Agency in Perception

Some approaches in cognitive science and artificial intelligence (ecological psychology, enactivism, active perception) emphasize that perception is not a passive uptake of information from the environment akin to a camera recording. It is rather an active process of an agent exploring the world to satisfy its organismic and informational needs. According to this idea, an agent has to manipulate its perceptual input in order to be able to perceive appropriately. Classical studies have shown this to be the case for a number of sensory modalities like vision (Held & Hein, 1963) and touch (Heller, 1986). 

However, it remains unclear what exactly action contributes to perception and more generally, what features of agency matter and when. Is it the case, for instance, that active exploration is only essential for learning to perceive or also in every act of perception in real time? Is it important only when perceptual task is complex? Is active perception better because it includes additional sources of information like proprioception and motor commands, because it creates dynamic input patterns or because it allows the agent to gain information specifically tailored to its ongoing goals?

In this project we address these questions by two means: systematic review of existing literature on the role of active movement in perception and an experimental study that attempts to compare active and passive perception modes as closely as possible.

Systematic Review

Since the birth of ecological psychology there has been a wealth of studies comparing the quality of active and passive perception. For instance, blindfolded participants would be asked to recognize shapes by tracing them with a finger themselves (active condition) and compared to participants who had their finger moved by the experimenter (passive condition) and those who had the shape in its entirety pressed against their palm (static condition). Some studies of this type found that actively perceiving participants were more accurate in their judgments. However, other studies found no effect and yet other studies found that passive perception was more beneficial.

The methodology of systematic review allows us to collect a large number of studies that investigate the same phenomenon and try to understand the possible reasons for inconsistencies between the results they report. Thus, we aim to clarify whether overall active perception is more accurate than passive perception and whether those cases in which authors claim that passive perception is more or equally accurate are due to specific features related to the task and/or the experiment. 

In our systematic review we combine (1) programmatic search and filtering of a number of databases to identify potentially relevant publications, (2) crowdsourcing expert freelancers to pre-label publications that are likely to be actually relevant and (3) in-depth data extraction and meta-analysis. 

Sensory Substitution

We think that part of the reason for contradiction in results in different studies regarding the advantages of active perception is insufficient control over how well active and passive conditions are matched. Ideally, we would want only a single feature of active perception to be manipulated at a time or at least have a full understanding of which features are being manipulated.

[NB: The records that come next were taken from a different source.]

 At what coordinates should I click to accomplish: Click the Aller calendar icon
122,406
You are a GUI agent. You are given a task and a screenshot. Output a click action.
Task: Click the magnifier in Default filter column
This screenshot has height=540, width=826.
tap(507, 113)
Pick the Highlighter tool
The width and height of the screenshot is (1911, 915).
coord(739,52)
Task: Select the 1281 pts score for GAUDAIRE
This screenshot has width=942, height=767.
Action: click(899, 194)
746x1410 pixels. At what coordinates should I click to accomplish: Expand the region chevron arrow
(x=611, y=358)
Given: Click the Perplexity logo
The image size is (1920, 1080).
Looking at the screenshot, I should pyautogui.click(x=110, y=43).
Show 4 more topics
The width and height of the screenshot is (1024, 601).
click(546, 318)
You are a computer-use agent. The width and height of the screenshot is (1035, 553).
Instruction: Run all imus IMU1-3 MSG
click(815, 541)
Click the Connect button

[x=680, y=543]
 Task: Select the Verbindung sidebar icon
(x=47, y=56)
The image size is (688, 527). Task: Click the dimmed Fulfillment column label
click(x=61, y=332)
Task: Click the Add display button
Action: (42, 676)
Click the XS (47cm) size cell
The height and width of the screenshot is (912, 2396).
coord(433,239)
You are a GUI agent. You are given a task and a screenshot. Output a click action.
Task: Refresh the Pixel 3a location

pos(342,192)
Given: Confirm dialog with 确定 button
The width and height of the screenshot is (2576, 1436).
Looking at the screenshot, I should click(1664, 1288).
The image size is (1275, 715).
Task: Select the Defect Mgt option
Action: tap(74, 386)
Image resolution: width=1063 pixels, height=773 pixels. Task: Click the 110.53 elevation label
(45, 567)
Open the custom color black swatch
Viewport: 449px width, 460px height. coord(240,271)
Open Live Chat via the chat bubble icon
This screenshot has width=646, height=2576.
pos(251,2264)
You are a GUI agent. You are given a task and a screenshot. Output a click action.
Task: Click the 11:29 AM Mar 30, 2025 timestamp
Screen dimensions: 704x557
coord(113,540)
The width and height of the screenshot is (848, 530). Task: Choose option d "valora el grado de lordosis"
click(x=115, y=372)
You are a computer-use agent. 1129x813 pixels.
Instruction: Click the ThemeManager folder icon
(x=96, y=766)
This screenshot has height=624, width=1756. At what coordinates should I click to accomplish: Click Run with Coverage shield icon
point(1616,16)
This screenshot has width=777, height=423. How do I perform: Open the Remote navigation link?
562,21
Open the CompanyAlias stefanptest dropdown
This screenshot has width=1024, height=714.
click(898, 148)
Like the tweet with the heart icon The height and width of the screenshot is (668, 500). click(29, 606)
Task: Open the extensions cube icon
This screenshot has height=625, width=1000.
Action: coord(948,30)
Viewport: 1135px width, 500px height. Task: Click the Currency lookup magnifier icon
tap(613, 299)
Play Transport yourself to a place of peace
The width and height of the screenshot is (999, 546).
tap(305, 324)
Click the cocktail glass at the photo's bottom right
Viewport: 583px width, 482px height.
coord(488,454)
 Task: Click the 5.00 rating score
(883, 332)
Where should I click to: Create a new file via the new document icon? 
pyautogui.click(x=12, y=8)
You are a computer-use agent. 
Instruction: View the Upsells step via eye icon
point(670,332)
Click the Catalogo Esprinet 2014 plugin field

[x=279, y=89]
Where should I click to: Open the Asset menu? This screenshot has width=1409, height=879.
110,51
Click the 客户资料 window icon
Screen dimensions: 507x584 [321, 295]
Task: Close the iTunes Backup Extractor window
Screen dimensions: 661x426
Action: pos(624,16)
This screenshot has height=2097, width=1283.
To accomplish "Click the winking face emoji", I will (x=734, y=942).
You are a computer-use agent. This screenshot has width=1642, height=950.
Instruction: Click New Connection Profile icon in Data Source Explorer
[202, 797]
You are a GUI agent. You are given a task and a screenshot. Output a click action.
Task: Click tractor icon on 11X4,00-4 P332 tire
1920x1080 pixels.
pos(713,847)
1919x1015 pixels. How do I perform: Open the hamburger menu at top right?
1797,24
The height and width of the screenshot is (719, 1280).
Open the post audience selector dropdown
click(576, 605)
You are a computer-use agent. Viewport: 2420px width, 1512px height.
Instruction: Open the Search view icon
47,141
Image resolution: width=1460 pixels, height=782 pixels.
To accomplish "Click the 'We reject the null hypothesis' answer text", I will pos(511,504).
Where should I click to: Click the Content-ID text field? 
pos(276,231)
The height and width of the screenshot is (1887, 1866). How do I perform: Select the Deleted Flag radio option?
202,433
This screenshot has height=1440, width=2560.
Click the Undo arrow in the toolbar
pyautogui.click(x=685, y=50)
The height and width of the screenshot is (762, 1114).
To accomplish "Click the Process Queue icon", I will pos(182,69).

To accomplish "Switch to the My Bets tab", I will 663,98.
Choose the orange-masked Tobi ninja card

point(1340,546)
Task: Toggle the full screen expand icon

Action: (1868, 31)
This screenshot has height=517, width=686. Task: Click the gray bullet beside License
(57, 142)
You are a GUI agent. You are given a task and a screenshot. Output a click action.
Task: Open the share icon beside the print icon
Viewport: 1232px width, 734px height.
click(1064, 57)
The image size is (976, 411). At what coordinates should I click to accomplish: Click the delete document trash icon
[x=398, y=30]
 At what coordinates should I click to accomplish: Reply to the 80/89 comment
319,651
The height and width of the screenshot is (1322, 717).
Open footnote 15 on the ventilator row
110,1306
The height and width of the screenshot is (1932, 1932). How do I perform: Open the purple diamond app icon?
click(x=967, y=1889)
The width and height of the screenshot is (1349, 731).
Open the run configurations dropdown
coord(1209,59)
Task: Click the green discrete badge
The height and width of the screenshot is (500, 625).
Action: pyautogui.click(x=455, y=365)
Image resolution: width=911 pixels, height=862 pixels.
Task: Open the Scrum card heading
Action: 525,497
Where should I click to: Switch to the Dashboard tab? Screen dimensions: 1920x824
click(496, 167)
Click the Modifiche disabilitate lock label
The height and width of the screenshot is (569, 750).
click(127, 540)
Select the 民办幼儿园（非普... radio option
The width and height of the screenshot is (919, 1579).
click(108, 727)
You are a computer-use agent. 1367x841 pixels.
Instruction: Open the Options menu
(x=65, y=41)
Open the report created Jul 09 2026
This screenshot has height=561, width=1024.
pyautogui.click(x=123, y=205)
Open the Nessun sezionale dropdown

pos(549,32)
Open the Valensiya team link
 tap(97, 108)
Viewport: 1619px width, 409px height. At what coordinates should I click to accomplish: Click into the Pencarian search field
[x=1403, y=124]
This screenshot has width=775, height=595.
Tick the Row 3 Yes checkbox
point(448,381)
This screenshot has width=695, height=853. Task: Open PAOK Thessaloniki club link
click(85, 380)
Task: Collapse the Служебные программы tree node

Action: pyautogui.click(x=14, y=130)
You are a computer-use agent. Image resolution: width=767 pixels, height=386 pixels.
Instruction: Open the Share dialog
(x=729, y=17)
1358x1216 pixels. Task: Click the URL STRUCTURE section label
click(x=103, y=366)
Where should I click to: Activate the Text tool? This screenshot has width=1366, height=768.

For example, if a study involves a participant’s finger being moved around by the experimenter, how do we know that this participant is not implicitly actively following the experimenter’s directions? If this were the case and we found no difference between active and passive condition, we wouldn’t know if it is due to the fact that active perception is really not better than passive or simply due to the fact that motor activation was present in both conditions.

In our study we will use a robotic arm Torobo to record participants’ trajectories as they actively solve different perceptual tasks (active condition) and play back the exact same trajectories to other matched participants (passive condition). We will additionally measure muscle activation in both conditions. In this way we hope to be able to be certain that the only differences between conditions are those that we explicitly manipulate.